An estimated 11m individuals hold personal pensions, largely because they don’t have access to a workplace scheme. Investors can keep the costs of pension savings down by investing in a stakeholder plan, or through a low-cost self-invested personal pension, which have brought down the cost of retirement savings over the years.

However, the annual survey of personal pensions carried out by Money Management, part of the FT Group, found that charges were “still too high, especially in today’s market”, with charges “eating invidiously into value over time”.

Skandia Life was found to have the highest charges for both regular and single contributions, on its Series 6 pension. Even assuming 7 per cent annual growth, over a 25-year term, a Skandia saver making monthly contributions of £200 a month would see £37,000 – almost a quarter – of their final retirement fund lost to charges.

This is in contrast to an average loss to charges of 14.5 per cent, and the 9.5 per cent reduction with the lowest-cost personal pensions from B&CE.

A saver with the same Skandia plan, but making a single lump-sum payment, would see charges wipe £21,140, or 39 per cent, from the projected fund value. This compares with an industry average of 24 per cent.

In response, Skandia points out that its charges were “not just pension charges, but also included the cost of fund management and financial advice”.

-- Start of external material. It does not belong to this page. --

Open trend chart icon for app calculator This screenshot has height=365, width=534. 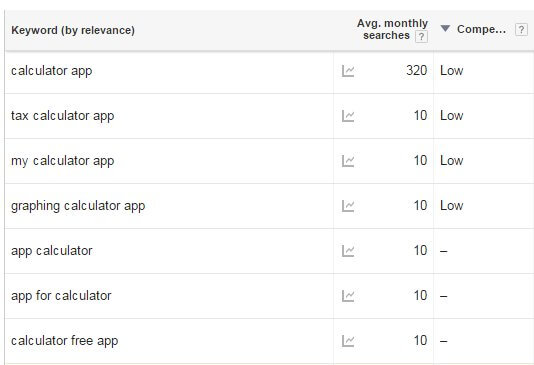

“The pension product used in these illustrations is principally designed for investment levels of over £50,000, at which point the annual management charge drops by two-thirds,” the company explained. Money Management also noted that Skandia had some of the best-performing unit-linked pension funds, as well as some at the other end of the spectrum.

Legal & General was “surprised” with its ranking in the tables, saying that its charges are similar to its competitors.

“It would be wrong to state that the survey has identified L&G’s personal pension plan as having one of the highest charges out of 27 companies surveyed because we have clearly shown that the survey is not comparing apples with apples,” claims L&G.

Friends Life, which took on the Axa pension business, says it used “prudent assumptions in its projections” for its with-profits pension, which results “in the estimated costs appearing higher” in the Money Management tables.

These findings come at a time when many insurers are preparing for a ban on commission payments to advisers by stripping out the cost of commission from their fund projections. As a result, Money Management concedes that the Skandia pension – which carries a
3 per cent adviser fee and 0.5 per cent trail commission – was not being compared on a like-for-like basis.

But the effects of commission are also shown in the survey. For example, the maturity value of a Friends Provident pension was £5,000 less in a commission-paying plan, compared with the provider’s low-cost stakeholder plan.

“Charges are very important – particularly in an environment where performance is diminishing because of market volatility and low interest rates,” says James Sumpter, financial planning director, with Bestinvest, the independent financial adviser. ”People have got to ensure that charges paid are appropriate to their investment strategies, and they are paying for performance. The higher-risk strategies generally have the highest charges.”

For those unhappy with their current plans, there are still some “excellent returns” being achieved by personal pensions, according to the survey, with the top unit-linked plan returning 29 per cent net over five years.

“If you are considering switching, make sure you know what you are giving up,” says Mike Fosberry, director of financial services, with Smith & Williamson, the investment manager. “If in a with-profits pension fund, check that there aren’t exit penalties or market value reductions (MVRs) that will be taken off the fund. Some plans also have guaranteed annuity terms of other valuable guarantees which you may not want to lose.”

Investors could switch to a low-cost stakeholder pension where annual charges are capped at 1.5 per cent. For those willing to take control over their investments, a low-cost online Sipp will charge about £200-£300 per year in administration fees, plus dealing and fund charges. “You want to look for a Sipp with no initial set-up charge, no administration fee and ideally one that rebates commission,” added Sumpter.

Money Management magazine, containing the full survey, is on sale from September 27.